I had the opportunity to talk with jiu-jitsu black belt and ADCC 2009 bronze medalist Ryan Hall at his 50/50 BJJ school in Arlington, Virginia before he flew to England for ADCC 2011. At 26 and finally with a major grappling team under the leadership of multiple ADCC and Mundial champion, Hall believes this is the year he achieves his highest grappling goal.

In part one, we talked about the state of jiu-jitsu in MMA, same-day weigh-ins for ADCC 2011, good jiu-jitsu players who could transition to mixed martial arts and much more.

Luke Thomas: Luke Thomas here with SBNation talking with Ryan Hall, a jiu-jitsu black belt and a competitor at ADCC 2011, Abu Dhabi Combat Club Submission Wrestling world championships and we're here at , Virginia at his school 50/50. Ryan, how are you today?

Ryan Hall: Doin' great Luke

Luke Thomas: Now Ryan, you just came back from New York where you were training with Marcelo Garcia. There's a lot to get to but first, give us a heads up. It's not just that you've been training with Marcelo Garcia but what is the plan in training to prepare for 2011 that you didn't do when you got the bronze medal in ‘09

Ryan Hall: It really, there's been a lot of changes to ADCC this time around, one of the biggest being the way that they're setting up the weigh-in and orchestrating things there. In the past we had just similar to a professional MMA fight, we had a 24 hour cushion wherein let's say we were supposed to fight on Saturday, we could weigh in on Friday afternoon, you could dehydrate, make the weight, weigh back in, eat, drink, do what you need to do, fight on Saturday, fight on Sunday but this time around they've taken that cushion away.

You have to weigh in on Friday just to see if you're in the ballpark, weigh in on Saturday matside before walking on and actually again on Sunday so in addition to just the amplified training and really bringing up the intensity because now I feel at this point and time I'm not really surprising anyone, I've really had to take my nutrition very seriously, take my conditioning very seriously to really be more disciplined than ever before to get down to the proper weight so I can manage things and feel my best.

▸ Dataset excerpt:
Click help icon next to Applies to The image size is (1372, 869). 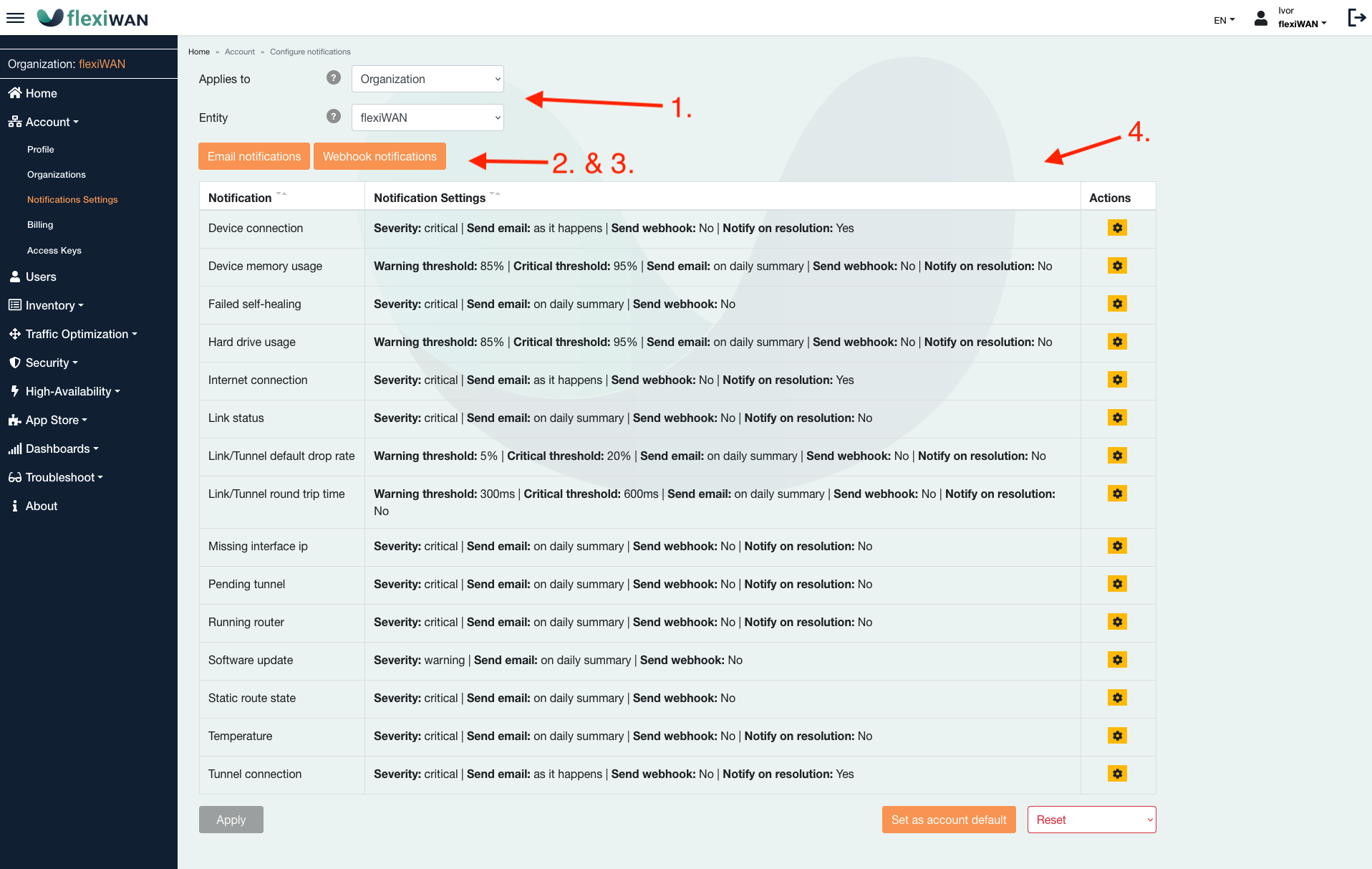(x=333, y=78)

▸ Short exercise: Reproduce the part of the Ryan Hall interview starting with "Luke Thomas: Luke" and going on through "are you today?".

▸ Complete answer:
Luke Thomas: Luke Thomas here with SBNation talking with Ryan Hall, a jiu-jitsu black belt and a competitor at ADCC 2011, Abu Dhabi Combat Club Submission Wrestling world championships and we're here at , Virginia at his school 50/50. Ryan, how are you today?